The Three-Message Dance
The protocol follows the Sigma (Σ) pattern — named for the shape of the message flow arrows, which look like the Greek letter.
Commitment. The prover picks a random r from {1, ..., q-1} and sends a = g^r mod p to the verifier. This locks the prover in — they can’t change their answer after seeing the challenge.
Challenge. The verifier picks a random e and sends it back. This is the pop quiz that prevents precomputation.
Response. The prover computes z = (r + e * w) mod q and sends it to the verifier.
Prover Verifier
Choose random r
a = g^r mod p
---- a ---->
Choose random e
<--- e ----
z = (r + e*w) mod q
---- z ---->
Accept iff g^z = a * y^e mod p
Why Verification Works
The verifier checks whether g^z = a * y^e mod p. If the prover is honest, this always holds:
g^z = g^(r + e*w)
= g^r * g^(e*w)
= g^r * (g^w)^e
= a * y^e mod p
The verifier has a (received in step 1), e (they chose it), z (received in step 3), and the public values g, y, p. They can check the equation without knowing w or r.
Why a Cheater Can’t Fake It
A cheater who doesn’t know w commits to a before seeing e. To pass verification, they’d need to produce a z satisfying g^z = a * y^e mod p for a challenge e they haven’t seen yet. Without knowing w, this requires solving the discrete logarithm problem on the spot.
Why the Verifier Learns Nothing
The response z = r + e*w mod q contains the secret w, but it’s masked by the random nonce r. Since r is uniformly random and unknown to the verifier, z looks uniformly random too — like a one-time pad over the secret.

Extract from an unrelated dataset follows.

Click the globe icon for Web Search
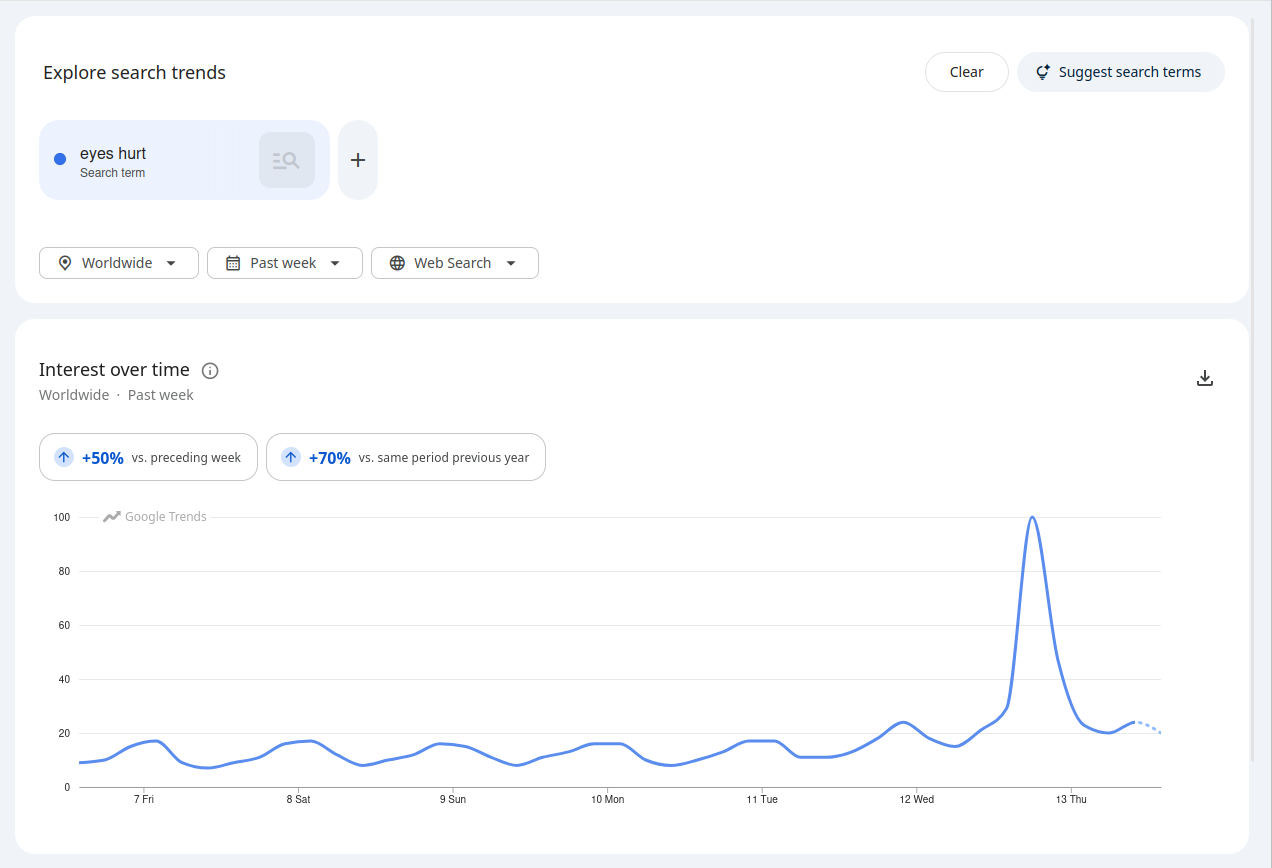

More formally, a simulator can produce transcripts indistinguishable from real ones without knowing w: pick z and e at random, compute a = g^z * y^(-e) mod p. The result looks exactly like a legitimate protocol run.
One Round Is Enough
In the cave analogy, each round only eliminates half the cheaters — you need many rounds. But Schnorr’s insight for smart cards was that you don’t need multiple rounds if the challenge space is large enough.
A 1-bit challenge over 40 rounds gives the same security as a 40-bit challenge in a single round — in both cases, a cheater’s odds are 1/2^40. The CryptoHack server uses a 511-bit challenge, making the probability of faking it in one round roughly 1/2^511.
This is what made the protocol practical for smart cards. One interaction, one tap, done.
Why Each Step Matters
Remove any of the three messages and the protocol collapses:
Without the commitment, the prover sees the challenge first and can pick z freely, then compute a = g^z * y^(-e) mod p backwards. No knowledge of w needed.
Without the challenge, the prover can prepare everything in advance without knowing w.
Without the response, there’s nothing for the verifier to check.
What Schnorr’s Paper Actually Addresses
Schnorr wasn’t writing about blockchain or abstract cryptographic theory. The paper solves a specific engineering problem: smart cards in 1991 had extremely limited processors, and existing signature schemes (RSA, Fiat-Shamir) required too many modular multiplications to be practical.
The key performance numbers from Section 3 of the paper:
| Schnorr | Fiat-Shamir | RSA | GQ | |
|---|---|---|---|---|
| Sig generation (without preprocessing) | 0 | 44 | 750 | 180 |
| Preprocessing | 210 | 0 | 0 | 0 |
| Sig verification | 228 | 44 | >2 | 108 |
(Values are number of modular multiplications)
The trick is splitting the work into two phases. The expensive computation — g^r mod p — happens during preprocessing, when the card is idle. The actual signature, computed when the message arrives, is just a 72-bit × 140-bit multiplication. Nearly free.
The paper explicitly covers:
- Smart card authentication (the primary use case)
- Digital signatures (making the protocol non-interactive via hashing:
e = h(x, m)) - Access control for communication networks
- Electronic fund transfers
- Key distribution (integrating with Beth authentication and Günther’s scheme)
Schnorr signatures eventually made it into Bitcoin’s Taproot upgrade in 2021 — 32 years after the paper. The same protocol has also served as a building block for multi-signatures, ring signatures (Monero), and the foundations of zk-SNARKs and zk-STARKs.